2. Find the volume of the following "stadium" using spherical coordinates. The "inner" wall is a piece of a sphere of radius 2; the "stands" are part of the cone $z^2=x^2+y^2$.

Solution

In spherical coordinates, $\rho$ is bounded on the inside by 2, but by the walls of the cylinder on the outside, so the upper bound of $\rho$ varies with $\phi$. We therefore solve on this boundary $r=\rho \sin \phi = 4$ or $\rho = 4\csc \phi$.

We therefore have the integral
$$ \int_{\pi/2}^{2\pi} \int_{\pi/4}^{\pi/2} \int_2^{4\csc \phi} \rho^2 \sin \phi\,d\rho \,d\phi\,\theta $$ or alternatively, by filling in the "anticone", evaluating the volume with cylindrical coords and subtracting the inner spherical part, we get two easier integrals $$ \int_{\pi/2}^{2\pi}\int_0^4\int_0^r r \,dz\,dr\,d\theta - \int_{\pi/2}^{2\pi} \int_{\pi/4}^{\pi/2} \int_0^2 \rho^2 \sin \phi\,d\rho \,d\phi\,\theta $$

Both yield the answer $\left(32-2\sqrt{2}\right)\pi$.

3. Find the center of mass $(\overline{x},\overline{y},\overline{z})$ of the "ice cream cone" from homework 8 (that is the region above the cone $z=\sqrt{x^2+y^2}$ and inside the sqphere $x^2+y^2+z^2=8$). Assume the ice cream has uniform density.

Hint: You may reason your way to 2 of the coordinates without computing anything directly, but you must set up and evaluate an integral (or integrals) for the third.

Solution

This region clearly has radial symmetry about the $z$-axis, and so without computation we can conclude $\bar{x}=\bar{y}=0$. We thus need to compute only $$\bar{z} = \frac{\iiint_E z \rho(x,y,z)\,dV}{\iiint_E \rho(x,y,z)\,dV}. $$

The density $\rho$ is constant here and so will cancel out in the quotient above. The region is easiest described in spherical coordinates.

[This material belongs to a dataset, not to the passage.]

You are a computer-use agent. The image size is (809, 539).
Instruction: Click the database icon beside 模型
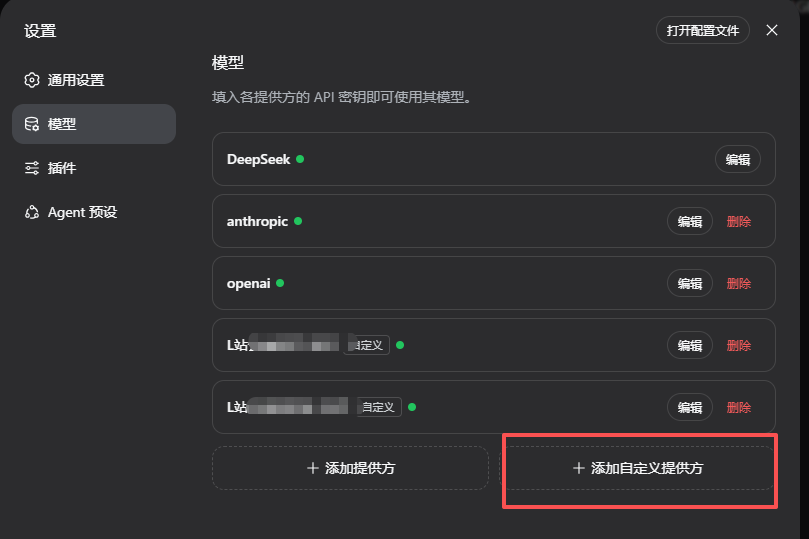click(32, 124)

$$ \text{volume} = \int_{0}^{2\pi} \int_0^{\pi/4} \int_0^{2\sqrt2} \rho^2 \sin\phi\,d\rho\,d\phi\,d\theta = \frac{32}{3} \left(\sqrt{2}-1\right) \pi $$

$$ \text{moment} = \int_{0}^{2\pi} \int_0^{\pi/4} \int_0^{2\sqrt2} (\rho\cos\phi) \rho^2 \sin\phi\,d\rho\,d\phi\,d\theta = 8\pi $$

So $\bar{z}\approx 1.81$.

4. Repeat question 3 but assume the ice cream in the cone (i.e., that below the rim) is twice as dense as that above.

Solution

The difference here is that $\rho$ is piecewise defined so we can just split the integral above between the region in the cone and "above" it.

\begin{align*} \text{volume} &= \int_{0}^{2\pi} \int_0^{\pi/4} \int_0^{2\sec\phi} 2 \rho^2 \sin\phi\,d\rho\,d\phi\,d\theta \\ & + \int_{0}^{2\pi} \int_0^{\pi/4} \int_{2\sec\phi}^{2\sqrt2} \rho^2 \sin\phi\,d\rho\,d\phi\,d\theta \\ &= \frac{32 \sqrt{2} \pi }{3}-8 \pi \end{align*}

\begin{align*} \text{moment} &= \int_{0}^{2\pi} \int_0^{\pi/4} \int_0^{2\sec\phi} 2 \rho^3 \sin\phi\cos\phi\,d\rho\,d\phi\,d\theta \\ & + \int_{0}^{2\pi} \int_0^{\pi/4} \int_{2\sec\phi}^{2\sqrt2} \rho^3 \sin\phi\cos\phi\,d\rho\,d\phi\,d\theta \\ &= 12\pi \end{align*}

So $\bar{z}\approx 1.69$.